Последний шанс (ЛП) - Руиз Сара Грандер. Страница 36

— Тогда я пошёл, — говорит Джек. — Было приятно с тобой познакомиться, Клара. Надеюсь, я тебя ещё увижу.

— Ты совершенно точно ещё увидишь меня.

Джек смеётся, и я чувствую, как меня снова охватывает ревность, а он тем временем уже направляется к двери.

Как только Джек уходит, в квартире наступает тишина. Клара не смотрит на меня и гладит Себастьяна, пока мы едим "Принглз".

— Клара, я рада тебя видеть, но… почему ты здесь?

— У меня творческий отпуск, — говорит она.

— Но… его не бывает у студентов-медиков.

Она вздыхает.

— Ладно. Я бросила школу.

— Ты…

Я смотрю на неё, но её слова не имеют смысла. Клара никогда не бросает начатое.

— Нет, не бросила.

Клара переворачивается на спину и смотрит в потолок. Она скрещивает ноги, и в этот момент моя сестра кажется мне одним сплошным противоречием. Она полна сарказма, но при этом есть что-то уязвимое в том, как она лежит на диване, смотря в потолок и положив ноги мне на колени.

— Я собираюсь отчислиться из медицинской школы. Мне только нужно об этом объявить.

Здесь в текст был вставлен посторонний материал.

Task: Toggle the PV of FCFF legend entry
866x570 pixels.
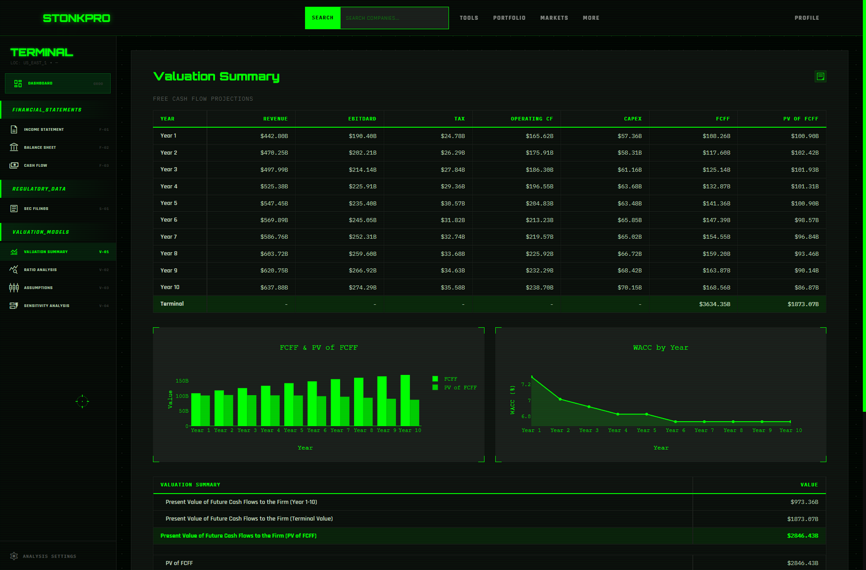Action: 454,387
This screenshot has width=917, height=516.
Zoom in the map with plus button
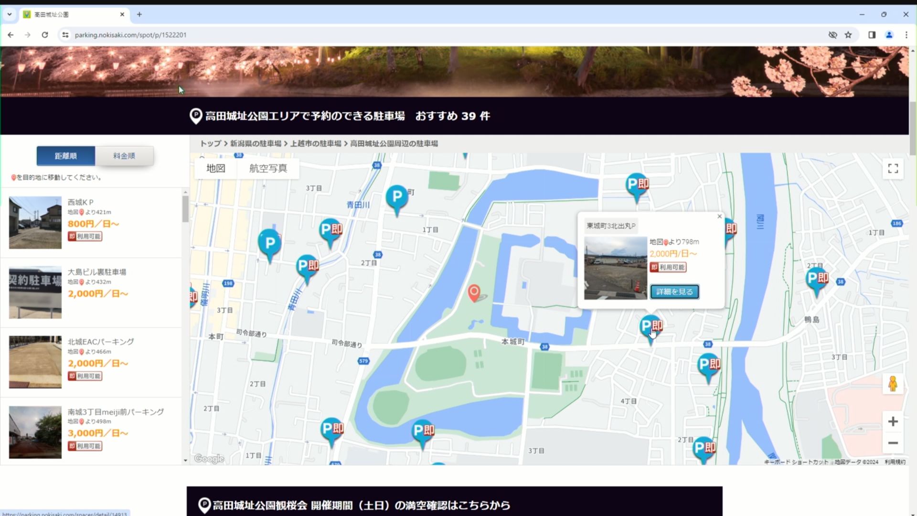893,421
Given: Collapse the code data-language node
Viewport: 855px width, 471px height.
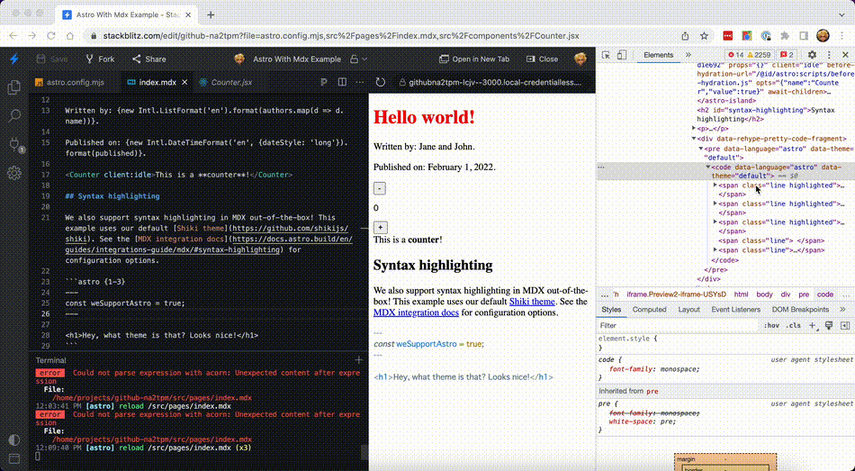Looking at the screenshot, I should pyautogui.click(x=708, y=168).
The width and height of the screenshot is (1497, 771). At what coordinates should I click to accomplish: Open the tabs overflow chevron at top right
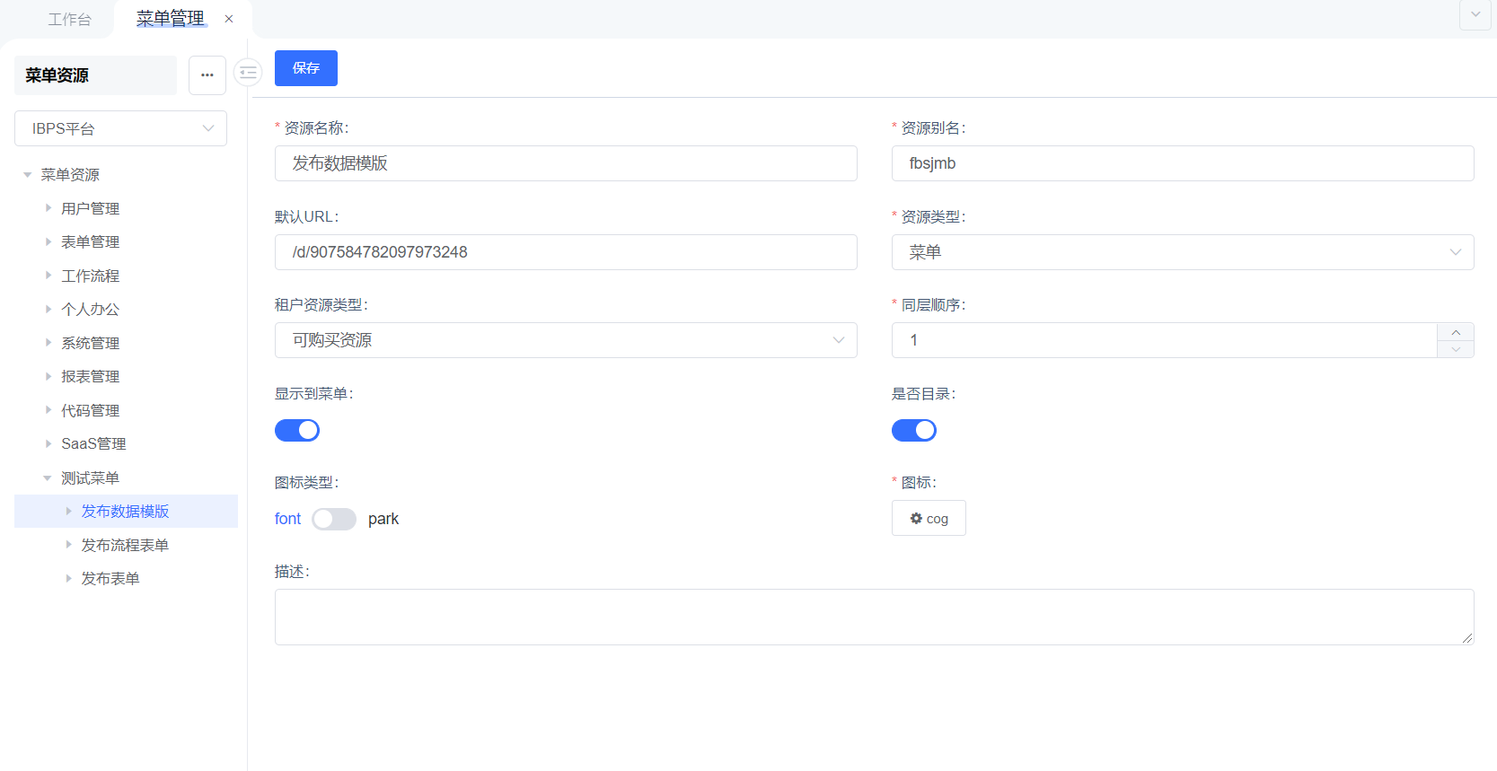pyautogui.click(x=1475, y=15)
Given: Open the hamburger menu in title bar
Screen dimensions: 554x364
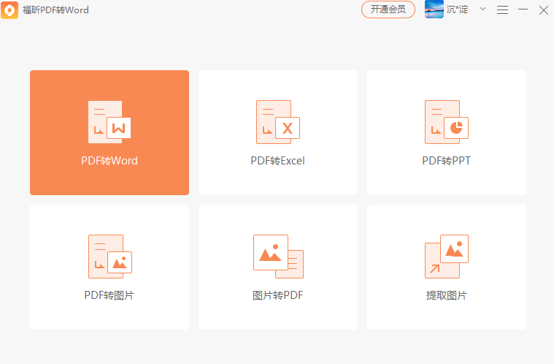Looking at the screenshot, I should pyautogui.click(x=502, y=10).
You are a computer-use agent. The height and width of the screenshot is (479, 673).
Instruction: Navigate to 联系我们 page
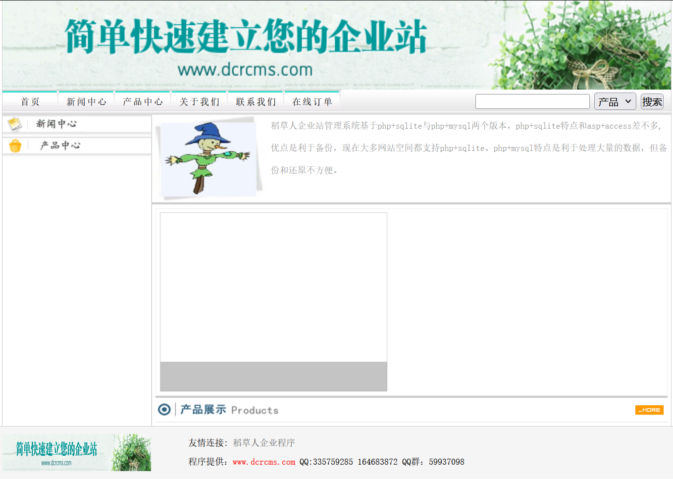coord(256,102)
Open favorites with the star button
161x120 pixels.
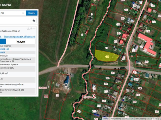tap(34, 21)
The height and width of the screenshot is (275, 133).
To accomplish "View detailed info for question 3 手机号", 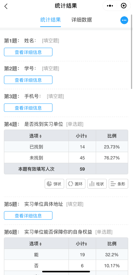I will (28, 108).
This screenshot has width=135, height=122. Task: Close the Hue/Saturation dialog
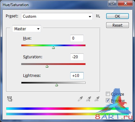point(125,4)
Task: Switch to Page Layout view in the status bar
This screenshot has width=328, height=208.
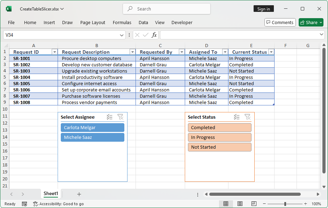Action: [x=240, y=203]

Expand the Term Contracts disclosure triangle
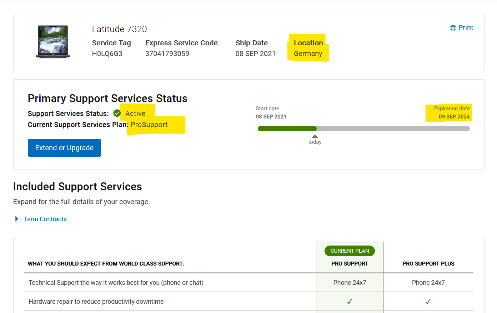point(16,219)
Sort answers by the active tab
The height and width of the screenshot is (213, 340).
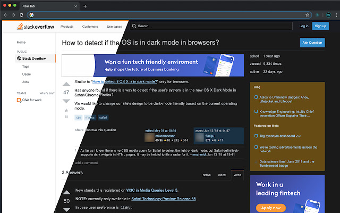[207, 175]
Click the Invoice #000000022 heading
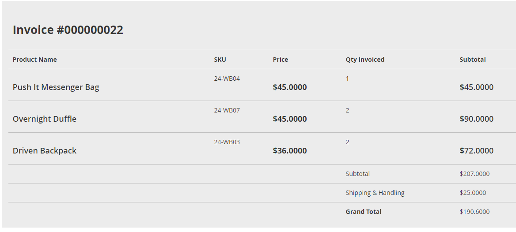 (x=68, y=30)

— Мама и папа знают, что ты здесь?

Она начинает смеяться.

— Нет! Конечно, нет!

— Почему ты собираешься отчислиться?

Она пожимает плечами.

— Я не хочу быть врачом.

Она врёт. Клара не похожа на меня. Она пошла в медицинскую школу не потому, что этого хотели наши родители. Она всегда любила медицину. Клара любит кровь и кишки не меньше, чем фильмы с Одри Хепберн и чистящие средства. В то время как большинство начинающих хирургов хотят специализироваться в пластической хирургии или нейрохирургии, Клара всегда знала, что хочет попробовать всё и планировала стать хирургом общей практики.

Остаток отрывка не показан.